Re: Digest auth: what if client omits qop=?

> I'm just starting to think about implementing the qop= part of
> Digest authentication in draft-ietf-http-authentication-01.
> 
> It would appear that a client that understands Digest could
> willfully or accidentally omit the qop= and response=
> attribute/values, which would bypass the checks based on them.
> Or, presumably, an intermediate malicious agent could delete
> them.
> 
> What are the consequences?

If the response attribute is missing then authentication must fail.
After all, this is "core" attribute (the rest are just to help
understand how the "response" was calculated), akin to the encoded
user-pass for Basic.

If qop is removed, then the server will calculate the response attribute
differently than the client did, and authentication will fail too.

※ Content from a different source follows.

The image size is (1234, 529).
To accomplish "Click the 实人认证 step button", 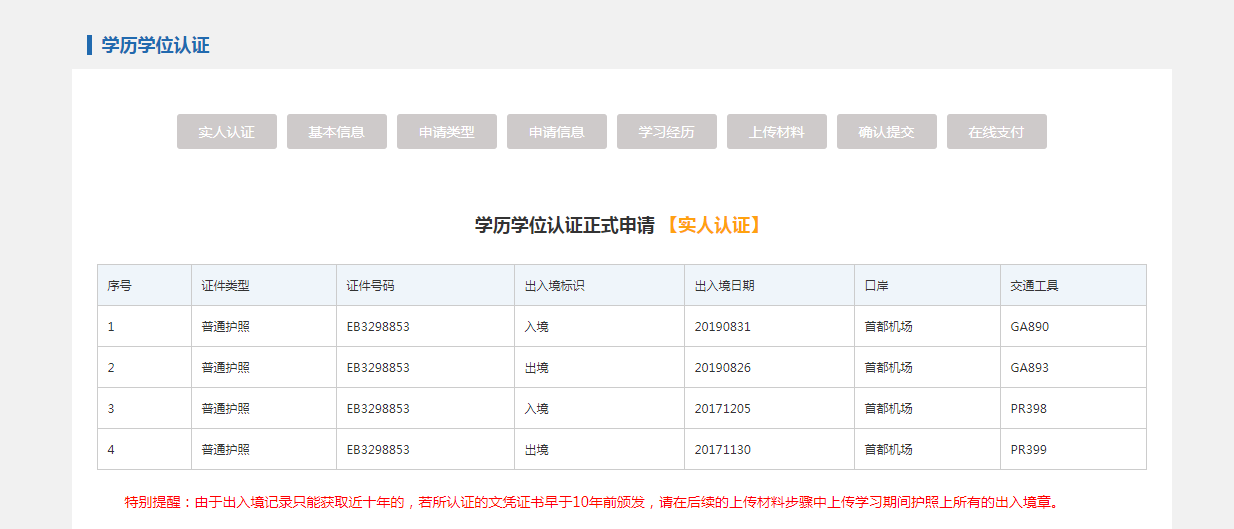I will tap(226, 132).
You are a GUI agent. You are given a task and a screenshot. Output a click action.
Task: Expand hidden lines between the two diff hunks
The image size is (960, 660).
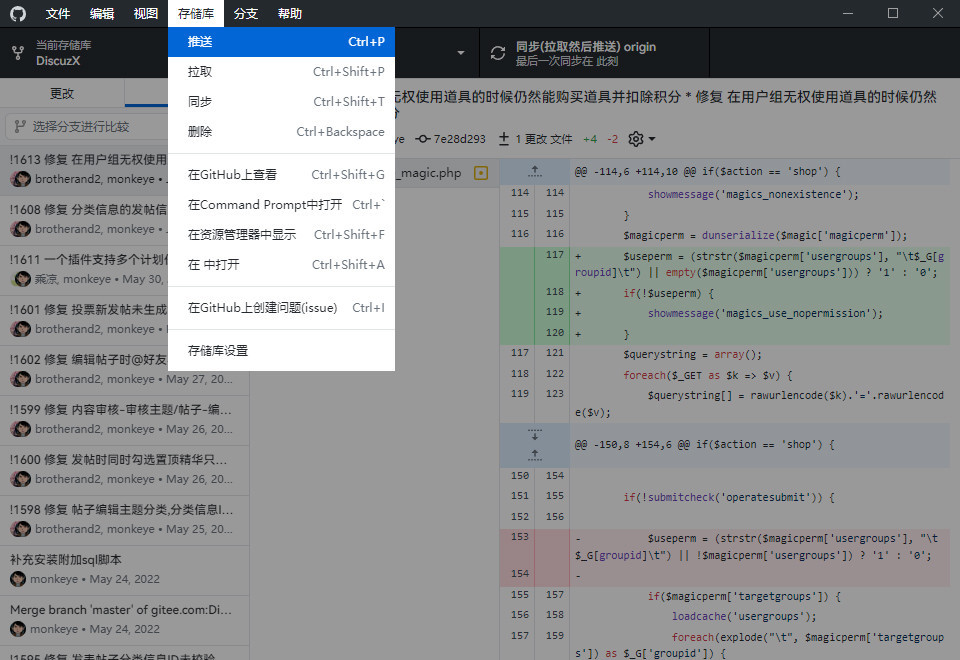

> 1) If the server sends qop="auth" www-Authenticate for its own benefit,
> it still has to accept a response with no qop="auth" in Authorization,
> to allow for older Digest implementations.

Yup.

> 2) A client can send qop="auth" in Authorization only if it got
> qop="auth" in WWW-Authenticate.  By sending a cnonce, the client could
> gain some assurance that its request arrived unchanged at the server.
> But if the qop/response/cnonce attributes got deleted by an agent in
> the middle, the server wouldn't know it and would just assume it was
> dealing with an older client.

No. RFC-2069 also has the "response" attribute. So if it's missing, the
server must assume a MIM removed it and disallow access.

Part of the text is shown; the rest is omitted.